_What to do_: Begin the copy at the line that contains "Click the registered", end it at the last line of the entries below, keep every word exact, and include no pictures.

_Collected data_:
++++++++

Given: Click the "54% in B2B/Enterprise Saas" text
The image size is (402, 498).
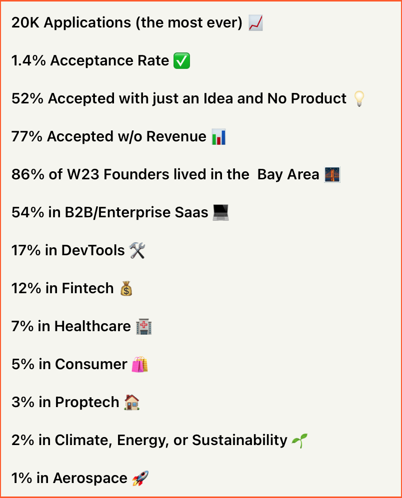Looking at the screenshot, I should pos(110,213).
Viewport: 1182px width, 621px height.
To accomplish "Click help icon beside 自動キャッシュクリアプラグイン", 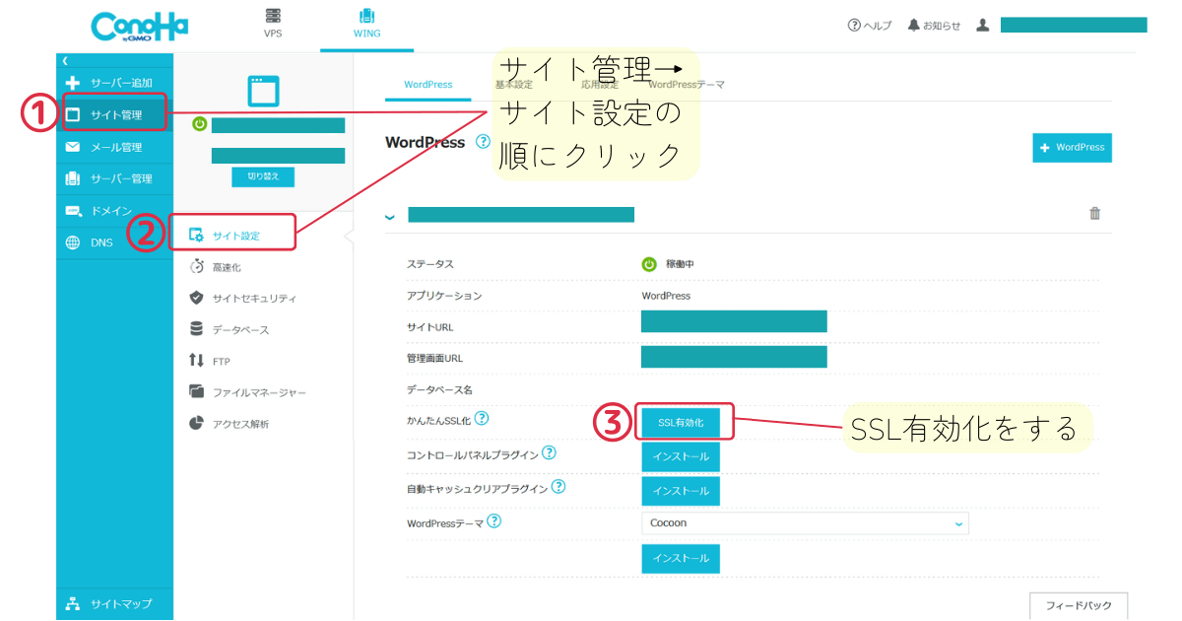I will [x=558, y=487].
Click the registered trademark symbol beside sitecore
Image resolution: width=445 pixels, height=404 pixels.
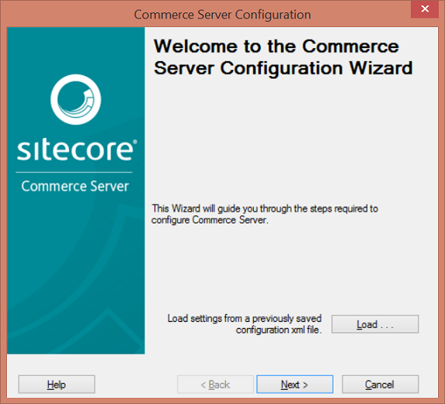135,142
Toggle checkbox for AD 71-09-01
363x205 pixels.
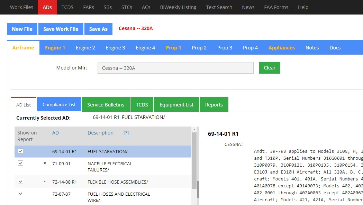(x=20, y=163)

++++++++

_Result for this task_:
Click the registered trademark symbol beside sitecore
Image resolution: width=445 pixels, height=404 pixels.
135,142
Toggle checkbox for AD 71-09-01
363x205 pixels.
(x=20, y=163)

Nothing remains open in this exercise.